Małgorzata Pupek et al. Int Wound J. 2018 Aug.

Abstract

Fibronectin (FN) may be involved in time- and stage-dependent and inter-related controlled processes of inflammation, coagulation, and wound healing accompanying peripheral arterial disease (PAD). In the present study, FN and FN-containing extra-domain A (EDA-FN), macromolecular FN-fibrin complexes, and FN monomer were analysed in the plasma of 142 PAD patients, including 37 patients with restenosis, for 37 months after revascularisation. FN concentration increased significantly in the plasma of PAD patients within 7 to 12 months after revascularisation, whereas the high concentration of EDA-FN was maintained up to 24 months, significantly higher in the group 7 to 12 months after revascularisation with recurrence of stenosis and lower in the PAD groups 1 to 3 months and 4 to 6 months after revascularisation with comorbid diabetes and ulceration, respectively. The relative amounts of FN-fibrin complexes up to 1600 kDa and FN monomer were significantly higher, within intervals of 4 to 24 months and 4 to 6 months after revascularisation, respectively.
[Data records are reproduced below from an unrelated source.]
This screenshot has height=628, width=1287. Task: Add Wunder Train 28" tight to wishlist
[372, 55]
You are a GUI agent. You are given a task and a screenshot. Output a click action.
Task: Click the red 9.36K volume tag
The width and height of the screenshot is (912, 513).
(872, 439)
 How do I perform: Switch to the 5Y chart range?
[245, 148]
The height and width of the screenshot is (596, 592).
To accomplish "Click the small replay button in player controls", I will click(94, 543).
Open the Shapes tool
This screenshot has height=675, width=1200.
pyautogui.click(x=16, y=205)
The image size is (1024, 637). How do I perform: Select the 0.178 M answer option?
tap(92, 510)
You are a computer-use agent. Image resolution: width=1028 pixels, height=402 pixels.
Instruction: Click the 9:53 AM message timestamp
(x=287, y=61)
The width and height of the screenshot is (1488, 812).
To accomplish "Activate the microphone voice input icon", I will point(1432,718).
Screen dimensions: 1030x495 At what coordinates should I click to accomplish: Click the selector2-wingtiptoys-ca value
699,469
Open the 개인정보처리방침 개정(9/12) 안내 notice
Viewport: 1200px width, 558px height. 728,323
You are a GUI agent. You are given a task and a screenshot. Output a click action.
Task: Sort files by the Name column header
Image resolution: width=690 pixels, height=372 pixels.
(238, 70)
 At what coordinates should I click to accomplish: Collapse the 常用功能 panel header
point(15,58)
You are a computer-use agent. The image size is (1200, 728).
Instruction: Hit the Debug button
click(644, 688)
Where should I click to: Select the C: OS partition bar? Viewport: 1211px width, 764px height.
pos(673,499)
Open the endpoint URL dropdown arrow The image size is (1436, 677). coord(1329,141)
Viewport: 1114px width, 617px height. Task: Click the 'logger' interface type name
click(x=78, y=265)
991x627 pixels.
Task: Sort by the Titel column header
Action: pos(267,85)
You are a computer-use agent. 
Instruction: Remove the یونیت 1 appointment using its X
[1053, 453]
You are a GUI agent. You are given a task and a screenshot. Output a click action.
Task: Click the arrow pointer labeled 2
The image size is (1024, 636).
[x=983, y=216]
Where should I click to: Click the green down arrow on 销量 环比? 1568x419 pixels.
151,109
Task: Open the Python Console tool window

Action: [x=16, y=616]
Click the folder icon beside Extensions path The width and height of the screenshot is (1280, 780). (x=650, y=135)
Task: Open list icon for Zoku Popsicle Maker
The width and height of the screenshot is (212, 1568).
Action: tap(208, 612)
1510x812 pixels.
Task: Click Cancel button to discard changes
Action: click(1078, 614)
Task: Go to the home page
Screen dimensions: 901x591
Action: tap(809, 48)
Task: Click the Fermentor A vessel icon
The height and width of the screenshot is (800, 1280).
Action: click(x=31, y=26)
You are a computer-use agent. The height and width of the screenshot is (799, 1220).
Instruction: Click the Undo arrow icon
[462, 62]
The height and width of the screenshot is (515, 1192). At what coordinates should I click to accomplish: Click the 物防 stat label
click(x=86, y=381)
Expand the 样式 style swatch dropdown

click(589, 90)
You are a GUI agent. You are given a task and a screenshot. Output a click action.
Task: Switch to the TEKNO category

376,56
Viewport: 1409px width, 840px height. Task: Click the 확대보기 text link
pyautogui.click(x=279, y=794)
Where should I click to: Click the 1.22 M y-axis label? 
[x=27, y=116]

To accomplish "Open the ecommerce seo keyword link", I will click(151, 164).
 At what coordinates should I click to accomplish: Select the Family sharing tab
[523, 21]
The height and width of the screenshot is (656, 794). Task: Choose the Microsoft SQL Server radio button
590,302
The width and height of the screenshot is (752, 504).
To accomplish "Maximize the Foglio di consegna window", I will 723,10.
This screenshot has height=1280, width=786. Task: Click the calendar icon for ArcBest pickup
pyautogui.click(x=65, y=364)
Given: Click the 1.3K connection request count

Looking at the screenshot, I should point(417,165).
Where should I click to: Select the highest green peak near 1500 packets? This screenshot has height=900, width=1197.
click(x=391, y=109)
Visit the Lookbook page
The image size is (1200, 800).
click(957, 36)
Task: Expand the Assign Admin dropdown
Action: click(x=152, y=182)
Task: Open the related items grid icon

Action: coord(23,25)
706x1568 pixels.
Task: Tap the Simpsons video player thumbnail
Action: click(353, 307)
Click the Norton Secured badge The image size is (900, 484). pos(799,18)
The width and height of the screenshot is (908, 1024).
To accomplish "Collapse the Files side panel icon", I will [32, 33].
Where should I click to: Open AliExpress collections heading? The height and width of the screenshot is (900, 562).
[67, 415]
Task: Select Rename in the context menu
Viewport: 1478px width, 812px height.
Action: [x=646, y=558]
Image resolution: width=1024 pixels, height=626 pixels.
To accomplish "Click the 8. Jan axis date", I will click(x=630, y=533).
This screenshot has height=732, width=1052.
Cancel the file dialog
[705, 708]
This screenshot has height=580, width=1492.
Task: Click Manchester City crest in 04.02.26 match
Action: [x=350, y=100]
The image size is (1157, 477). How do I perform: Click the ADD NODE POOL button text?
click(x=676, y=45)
Moreover, the relative amounts of 750 to 1600 kDa FN-fibrin complexes within 13 to 24 months after revascularisation were higher in comparison with those in the group without restenosis. In conclusion, high levels of EDA-FN and FN-fibrin complexes could have potential diagnostic value in the management of PAD patients after revascularisation, predicting restenosis risk.

Keywords: EDA-fibronectin; FN-fibrin complexes; fibronectin; peripheral arterial disease; restenosis.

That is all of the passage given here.